Since writing my post the other day on mail learning, I’ve had a few people contact me to say “how about my product?” So for completeness, here’s a look at two more competitors in the arena, Postbox and Mozilla Thunderbird 3.
I’m finding it hard to separate what I want to say about these two, because they’re essentially the same. Postbox is a commercially-branded version of Thunderbird 2, with a few changes - mainly improvements to the UI. One of the big differences between Thunderbird 2 and Postbox is that Postbox indexes emails into a SQLite full-text-search database, and locates and dumps assets from the emails into database tables, and slaps a nice search UI on top of this database.
So sticking with Thunderbird 2 is a hard thing for Postbox, andseems like a lot of work for nothing, particularly since the most recent betas of TB3 actually do all this already. Latest betas of TB 3 include an optional component called “gloda” - global database - which is a SQLite full-text-search database of all your email, which locates and dumps assets from the emails into a database table - actually an RDF-like triplestore. And it has a decent plug-in architecture for asset discovery - implementing all my preferred asset recognisers in Gloda would actually be fairly simple. (The Postbox preferences do refer to Calais entity types, but as far as I can see, that preference doesn’t do anything yet.)
As far as mail indexing goes, I’m excited about Gloda. Currently Postbox has the edge in terms of UI, but Gloda’s search UI is not that far behind and its indexing infrastructure is much better and will allow Thunderbird to do more interesting things with email in a cleaner and faster way.

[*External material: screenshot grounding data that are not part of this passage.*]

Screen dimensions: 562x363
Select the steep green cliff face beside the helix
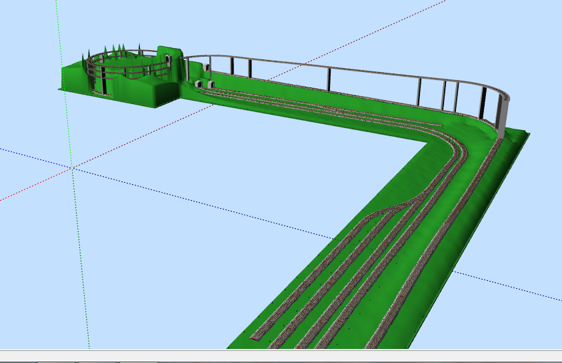[163, 92]
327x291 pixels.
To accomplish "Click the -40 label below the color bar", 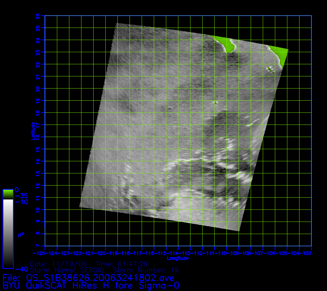I will point(21,269).
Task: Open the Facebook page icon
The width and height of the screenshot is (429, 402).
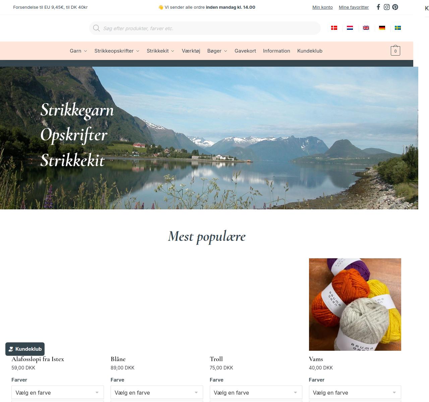Action: pyautogui.click(x=378, y=7)
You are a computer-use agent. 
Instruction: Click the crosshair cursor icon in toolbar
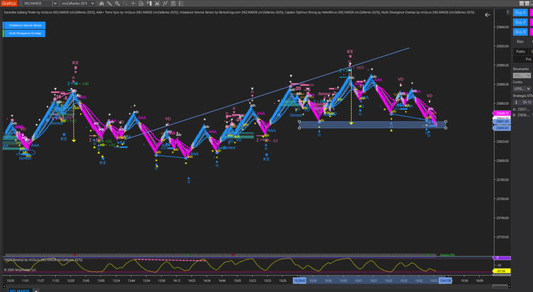point(133,4)
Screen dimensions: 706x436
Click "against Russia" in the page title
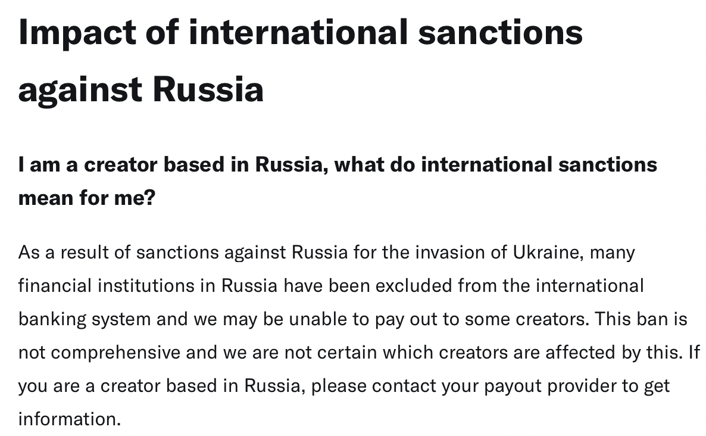141,90

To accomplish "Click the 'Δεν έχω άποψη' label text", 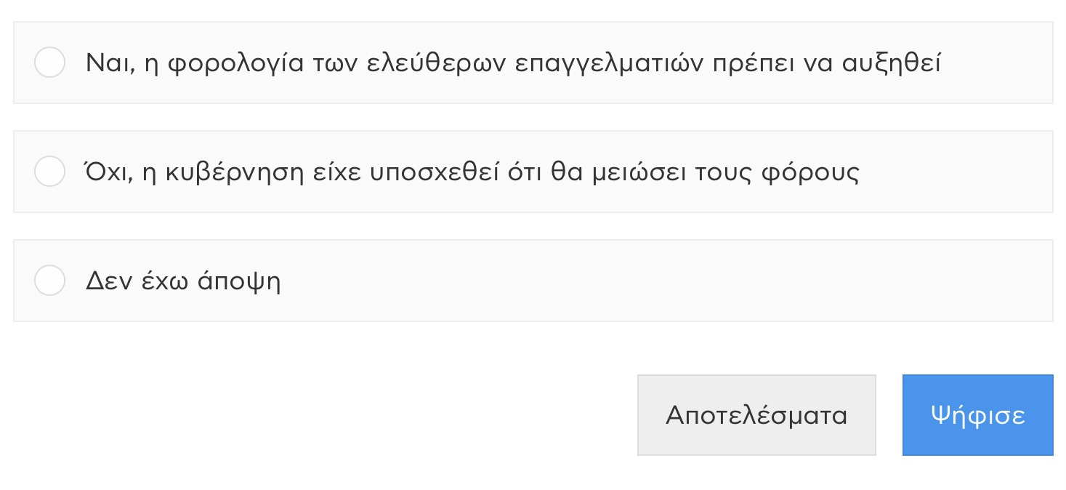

Leaving aside mail learning for a second and looking at usability as a mail client, Postbox has a few interesting features. I really like the ability to see mail conversations even if they span multiple folders; integrating the Firefox Facebook Toolbar to get pictures of correspondents is cute and fun, but some components (like the Twitter and Friendfeed ones) seem to be there more to tick the Web 2.0 box than to be actually useful.
It’s going to be a tight race, but for open-source ease-of-development and for the price tag of zero, if you want a mail-learning desktop email client, Thunderbird+Gloda is going to be the one to watch.